Extract to read:
/---

Issue 230712.4: Vector Segments Mapped to Registers
Author: | Ron Brender |
---|---|
Champion: | Ron Brender |
Date submitted: | 2023-07-12 |
Date revised: | |
Date closed: | |
Type: | Concept |
Status: | Open |
DWARF Version: | 6 |
Part IV: Vector Segments Mapped to Registers
Introduction
Groups of vector registers that hold multiple values are an important parallel processing paradigm for increasing performance. In this paradigm, segments of an in-memory array are serially loaded into high performance CPU vector registers, operated upon possibly in combination with segments from other arrays, then returned to memory.
DWARF has no way to describe this paradigm.
Concept Overview
Introduce a new DW_TAG_object_map
DIE. One or more DW_TAG_object_map
DIEs may occur as children of an object having an array type. Each
object map DIE corresponds to a region of code where successive chunks
of the array object are processed in specialized (vector) registers.
An object map DIE necessarily has the following attributes:
-
DW_AT_mem_location
, which gives the zero origin base of the array. This is typically a fixed address or a DWARF expression based on a loop iteration control variable or some logical equivalent. -
DW_AT_ctrl_ordinal
, which specifies ordinal number, the ordinal of the chunk of the array that is currently being processed. This is typically a DWARF expression based on a loop iteration control variable or some logical equivalent. -
DW_AT_vec_location
, whose value gives the register location of the chunks currently being processed. If more than one register are being used, this specifies the first. -
DW_AT_element_size
, whose value gives the size in bytes of each element of the array. -
DW_AT_element_count
, whose value gives the number of elements in a chunk. -
Either a
DW_AT_low_pc
andDW_AT_high_pc
pair of attributes or aDW_AT_ranges
attribute.

\---

Problem to solve: Can you print the DWARF vector-segments issue from "DWARF has no" up to and including "specialized (vector) registers.", word for word? The records after this point are separate material, apart from the DWARF vector-segments issue.

Records from a data collection:
/---

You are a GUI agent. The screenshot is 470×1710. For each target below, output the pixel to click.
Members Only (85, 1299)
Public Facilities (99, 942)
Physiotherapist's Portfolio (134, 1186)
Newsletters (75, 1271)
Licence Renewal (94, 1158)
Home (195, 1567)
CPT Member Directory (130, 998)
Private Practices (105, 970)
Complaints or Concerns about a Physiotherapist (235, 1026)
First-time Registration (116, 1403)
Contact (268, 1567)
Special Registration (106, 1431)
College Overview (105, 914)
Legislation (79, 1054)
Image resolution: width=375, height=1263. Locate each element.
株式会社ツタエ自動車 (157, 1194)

\---

Solution to this task:
DWARF has no way to describe this paradigm.
Concept Overview
Introduce a new DW_TAG_object_map
DIE. One or more DW_TAG_object_map
DIEs may occur as children of an object having an array type. Each
object map DIE corresponds to a region of code where successive chunks
of the array object are processed in specialized (vector) registers.